Criada para tornar a gestão pública mais transparente, a Lei de Acesso à Informação virou alvo de discórdia. Servidores federais ameaçam ir à Justiça após a publicação do decreto determinando a divulgação na internet de salários, auxílios, ajudas de custo, jetons e “quaisquer vantagens pecuniárias,” de maneira individualizada, dos ocupantes de cargos públicos.
Válido para o Executivo federal, o decreto publicado ontem no Diário Oficial da União deve constranger os poderes Judiciário e Legislativo de todo País – e vai na contramão da postura do Senado Federal, que decidiu que os vencimentos dos funcionários são informação protegida.

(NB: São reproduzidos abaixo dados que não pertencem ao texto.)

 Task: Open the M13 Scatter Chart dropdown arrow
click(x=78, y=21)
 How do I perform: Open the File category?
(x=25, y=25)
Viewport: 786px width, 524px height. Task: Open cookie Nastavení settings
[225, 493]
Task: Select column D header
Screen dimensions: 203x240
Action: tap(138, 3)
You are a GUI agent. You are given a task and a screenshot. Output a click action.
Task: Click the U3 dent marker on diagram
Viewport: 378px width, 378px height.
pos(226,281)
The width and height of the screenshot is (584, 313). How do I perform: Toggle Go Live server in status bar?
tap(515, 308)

Para o secretário-geral da Confederação dos Trabalhadores no Serviço Público Federal (Condsef), Josemilton Maurício da Costa, a divulgação de salários expõe a intimidade do servidor. “Transparência tem limite. O servidor já declara imposto de renda, vai ter exposto o contracheque pra todo mundo ver? É no mínimo quebra de sigilo, é desrespeito à intimidade do servidor e abre espaço para tudo que é mazela, sequestro relâmpago, má fé”, criticou Costa. “A presidente Dilma tem de se preocupar é com quem pratica a dilapidação do patrimônio público”.
‘Legítimo direito de saber’
Na avaliação do secretário-geral do Sindicato dos Servidores Públicos Federais no DF, Oton Pereira, a divulgação individualizada é “invasão de privacidade”.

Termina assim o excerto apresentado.